Just the other day I was reflecting upon the original movies on Netflix )after I watched The Man from Toronto) and how there were so many that were terrible and how they create a reputation of poorly made films on the streamer. However, I need to clarify that comment today. Fact is, most of the time, the animated movies that are released as original movie son Netflix range from watchable (Vivo, Monster House, The Wish Dragon) to the brilliant (Klaus, Mitchells vs. the Machines, Apollo 10 1/2). Even the few that do not work well for me have an audience for a younger viewer.

This weekend saw the release on Netflix of another of the animation films that would fall into the brilliant category as we get The Sea Beast, directed by first time solo director Chris Williams and featuring the voice acting of Karl Urban, Zaris-Angel Hator and Jared Harris.

There had been an ages old war between the various sea monsters and the humans where the heroic hunter went out to fight and kill the monsters, giving their lives if needed. One of the most famous of the hunters was Captain Crow (Jared Harris), who was on the trail of the hated Red Bluster with his first mate Jacob Holland (Karl Urban) aboard his ship The Inevitable.

One day, in pursuit of the Red Bluster, the Inevitable had to break away from their prey in order to give aid to another hunter ship that was being attacked by another monster. After killing it, Crow brought the horn to the King and Queen of The Crown, who were unhappy that The Inevitable broke away from their pursuit of the Red Bluster to follow the hunter’s “code”. The King and Queen prepared to end hunters and offer the job to the royal navy instead.

Jacob approached the royals and offered a deal, a contest between the navy and the Inevitable to see who could return with the Red Bluster.

Meanwhile, an orphan girl from a family of hunters Maisie (Zaris-Angel Hator) stowed away on the ship, hoping to become a famous hunter like her parents. She bonded with Jacob eventually and the pair of them appeared to have been consumed by the Red Bluster. However, they survived inside the beast’s mouth and the beast returned to its home, allowing Maisie and Jacob a different view of the monsters.

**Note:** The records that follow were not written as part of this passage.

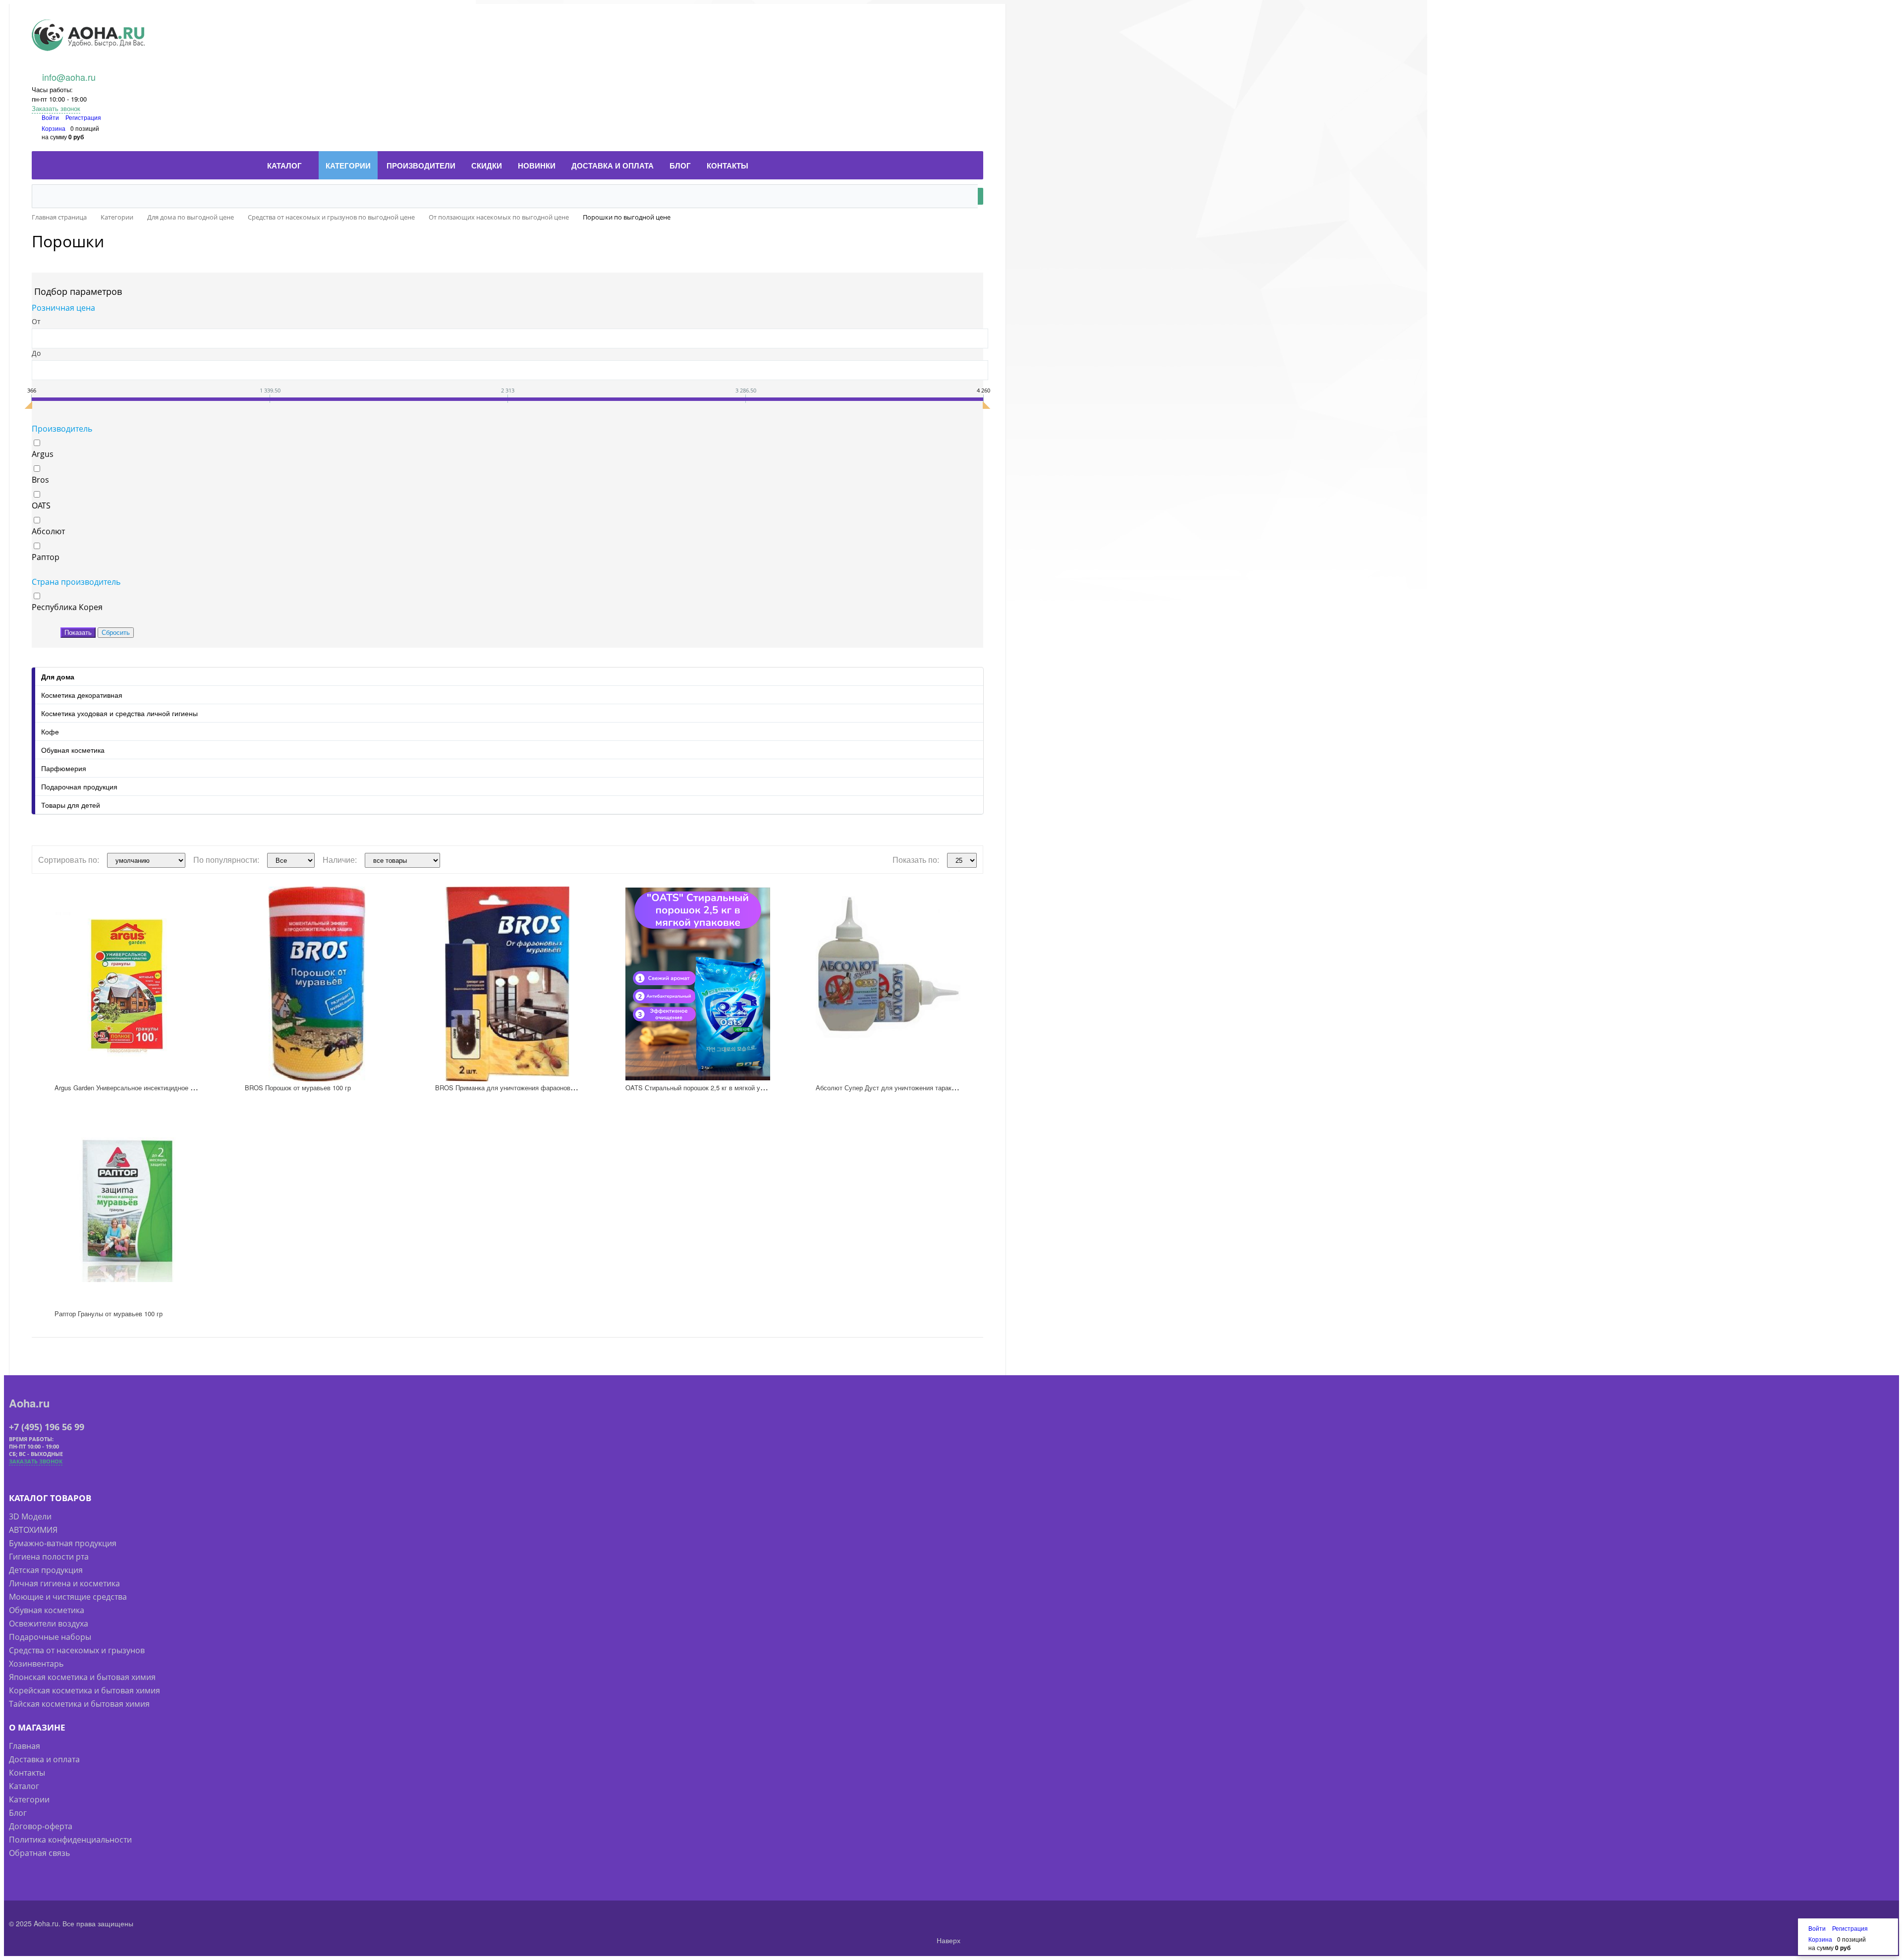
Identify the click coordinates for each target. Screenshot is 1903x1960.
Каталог (24, 1786)
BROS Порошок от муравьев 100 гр (298, 1087)
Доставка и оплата (44, 1759)
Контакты (27, 1772)
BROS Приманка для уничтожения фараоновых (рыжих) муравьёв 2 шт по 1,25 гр (558, 1087)
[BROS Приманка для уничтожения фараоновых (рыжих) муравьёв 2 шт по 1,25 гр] (507, 984)
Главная (24, 1745)
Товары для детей (70, 805)
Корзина (53, 128)
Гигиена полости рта (49, 1556)
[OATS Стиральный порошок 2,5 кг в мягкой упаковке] (697, 984)
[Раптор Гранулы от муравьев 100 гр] (127, 1209)
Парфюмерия (63, 768)
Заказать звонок (56, 108)
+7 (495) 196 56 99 (46, 1427)
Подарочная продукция (79, 786)
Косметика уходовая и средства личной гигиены (119, 713)
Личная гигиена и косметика (64, 1583)
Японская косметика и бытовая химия (82, 1677)
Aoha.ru (29, 1403)
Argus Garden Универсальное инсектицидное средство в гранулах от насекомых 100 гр (185, 1087)
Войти (51, 117)
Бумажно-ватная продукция (62, 1543)
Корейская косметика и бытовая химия (84, 1690)
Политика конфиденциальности (70, 1839)
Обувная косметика (73, 750)
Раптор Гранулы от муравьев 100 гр (109, 1313)
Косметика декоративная (81, 695)
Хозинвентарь (36, 1663)
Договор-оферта (40, 1826)
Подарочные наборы (50, 1636)
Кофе (50, 731)
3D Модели (30, 1516)
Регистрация (83, 117)
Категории (29, 1799)
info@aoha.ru (69, 76)
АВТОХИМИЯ (33, 1529)
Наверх (947, 1940)
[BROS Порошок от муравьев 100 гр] (317, 984)
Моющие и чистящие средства (68, 1596)
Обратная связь (39, 1853)
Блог (18, 1812)
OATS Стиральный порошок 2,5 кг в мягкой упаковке (704, 1087)
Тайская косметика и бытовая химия (79, 1703)
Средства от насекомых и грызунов (77, 1650)
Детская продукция (46, 1570)
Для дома (57, 676)
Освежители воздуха (48, 1623)
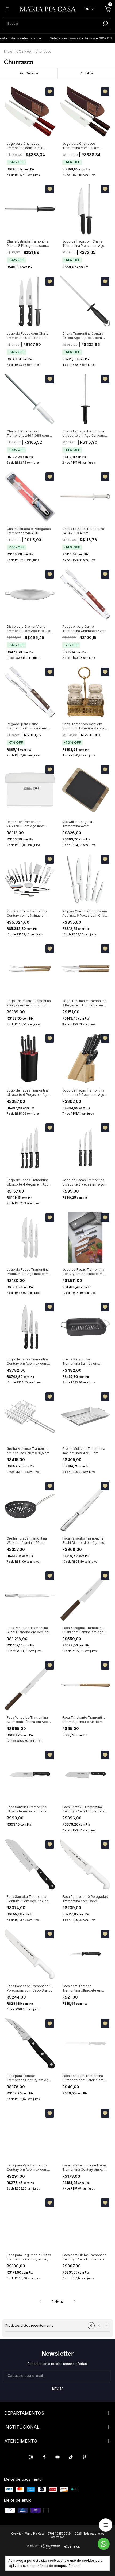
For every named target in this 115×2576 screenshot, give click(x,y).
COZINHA (23, 51)
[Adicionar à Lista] (49, 91)
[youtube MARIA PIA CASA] (57, 2457)
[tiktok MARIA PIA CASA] (71, 2457)
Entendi (74, 2566)
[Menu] (8, 10)
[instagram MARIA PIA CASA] (31, 2457)
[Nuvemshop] (43, 2547)
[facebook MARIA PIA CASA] (44, 2457)
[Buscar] (105, 23)
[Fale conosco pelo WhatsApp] (104, 2544)
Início (8, 51)
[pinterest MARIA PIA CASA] (84, 2457)
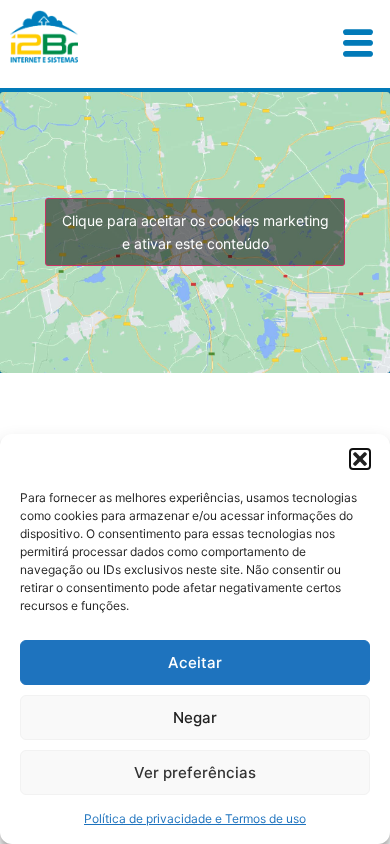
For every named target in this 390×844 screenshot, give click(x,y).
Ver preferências (195, 772)
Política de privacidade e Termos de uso (195, 818)
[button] (360, 459)
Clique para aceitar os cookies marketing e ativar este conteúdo (195, 232)
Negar (195, 717)
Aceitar (195, 662)
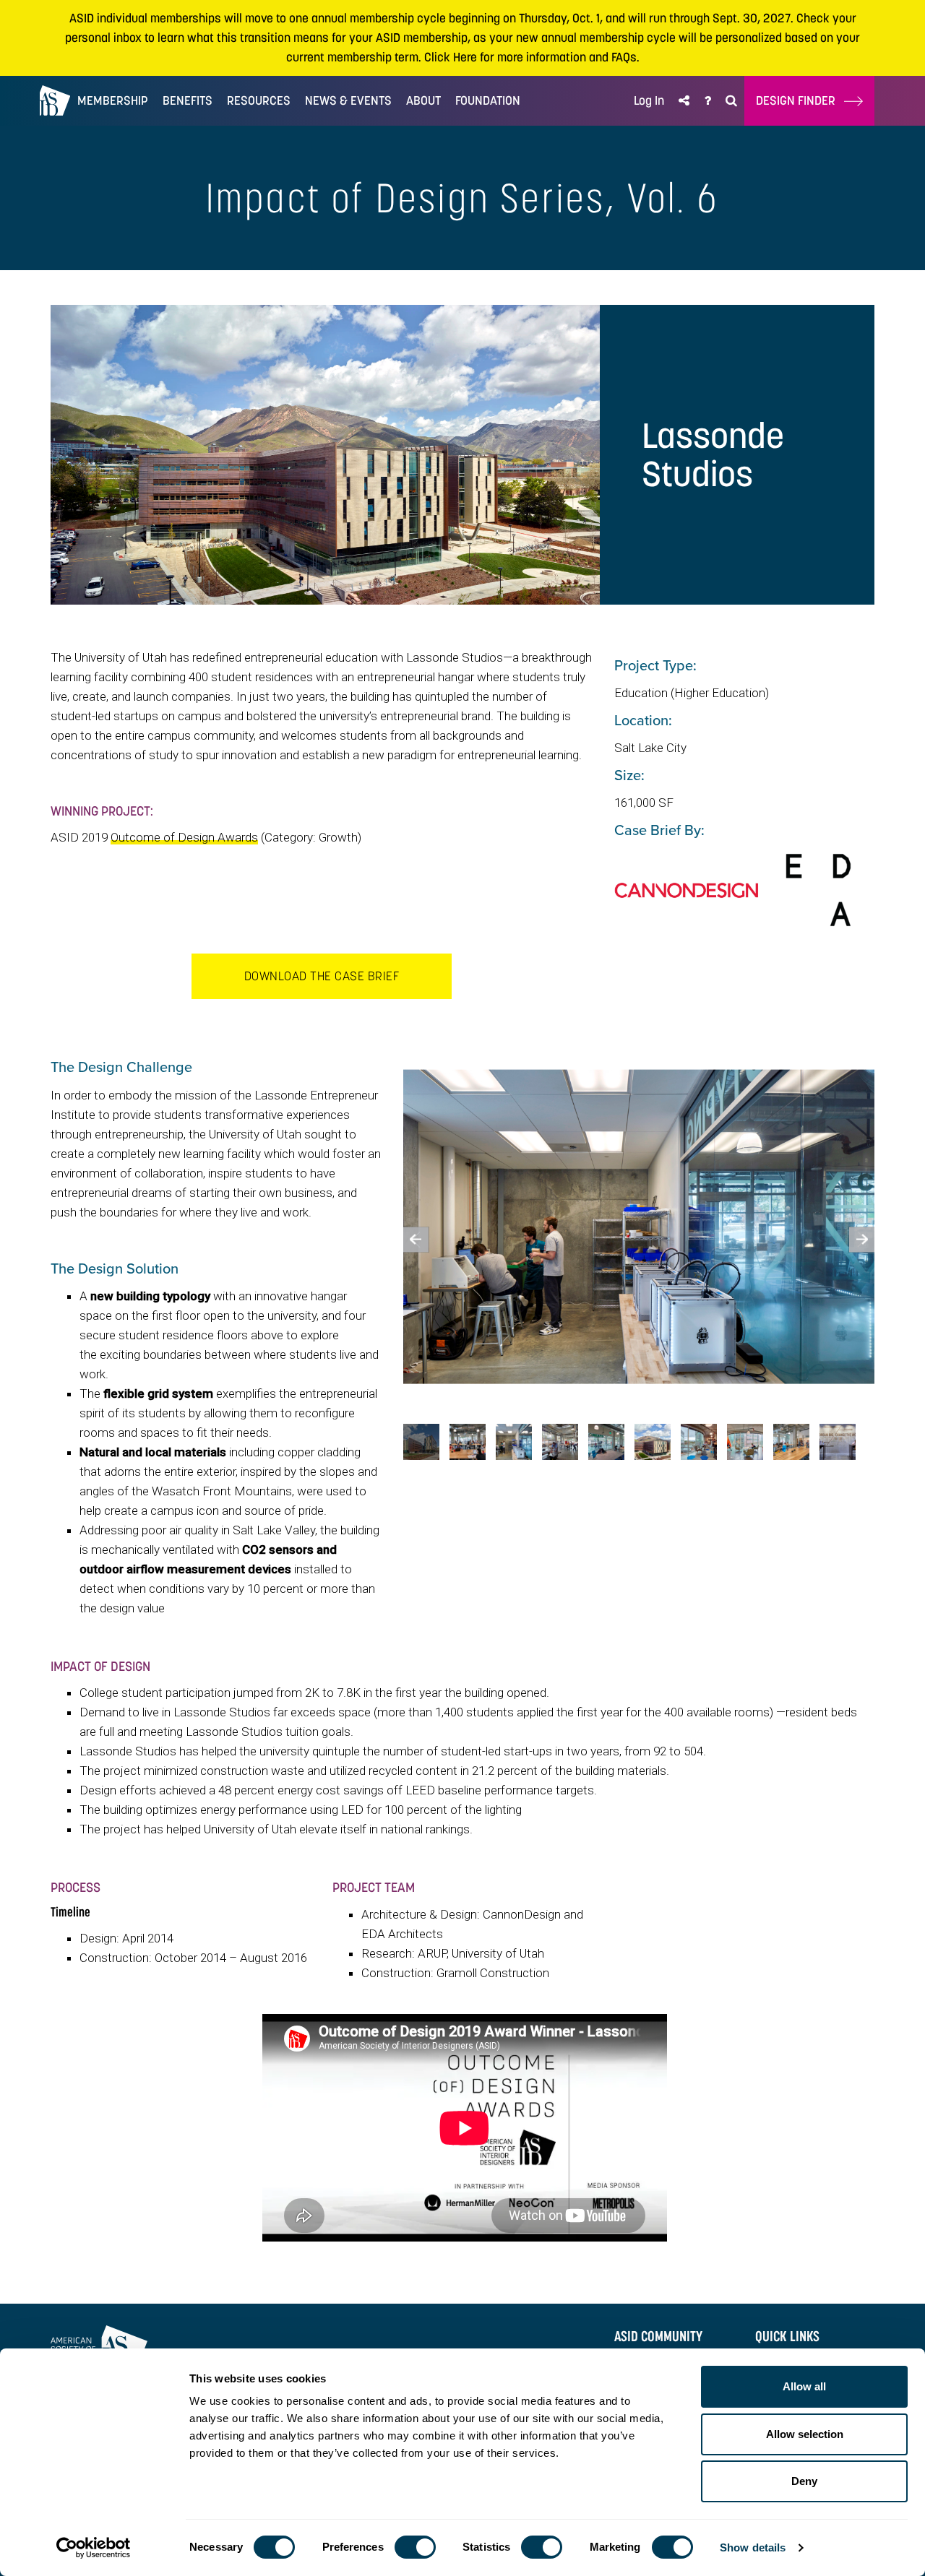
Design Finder (800, 100)
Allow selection (804, 2434)
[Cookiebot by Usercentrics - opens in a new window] (93, 2548)
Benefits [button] (187, 100)
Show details (753, 2547)
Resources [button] (259, 100)
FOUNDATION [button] (487, 100)
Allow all (804, 2386)
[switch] (415, 2547)
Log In (649, 100)
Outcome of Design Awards (184, 837)
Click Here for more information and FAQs (530, 57)
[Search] (731, 101)
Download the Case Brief (322, 976)
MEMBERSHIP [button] (112, 100)
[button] (684, 101)
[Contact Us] (707, 101)
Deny (804, 2481)
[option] (639, 1227)
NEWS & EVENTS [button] (348, 100)
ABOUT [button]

First, the animation is computer generated and is just breathtaking throughout the film. The beauty of the ocean images were wonderfully rendered and the designs of the characters were top notch. There were plenty of shots in The Sea Beast that was art of the best kind.

Karl Urban, Jared Harris, Zaris-Angel Hator and Marianne Jean-Baptiste (who played Sarah Sharpe, another ship mate) do very strong work as the voices of the four primary characters. Urban and Hator have a excellent bond and they create a wonderful pair. Their relationship is a the heart of The Sea Beast. How Jacob and Maisie connected with Red, the name she gave the Red Bluster, works extremely well.

The film certainly has some “How to Train Your Dragon” vibes to it, but those films are exceptional and are a good series in which to base your story. The Sea Beast takes the ideas from Dragon and builds on their own mythology and takes the story into a different path. The finale of the film is tense and emotional and keeps you on the edge of your seat.

There was a scene in the film when Captain Crow went to find his ultimate weapon to battle Red and he went to find an elderly merchant named Gwen Batterbie (Kathy Burke). She was supposed to be a spooky character and she made plenty of weird implications that Crow would suffer for using the weapon, but this was only referred to once again and becomes an unimportant piece of the story. This was a waste of time and lacked an appropriate pay off. This was the weakest part of the film.

Despite that hiccup, The Sea Beast was a joyous good time with some great characters and an enjoyable story. It is truly a gorgeous looking film and would be a fun time for families of all kind.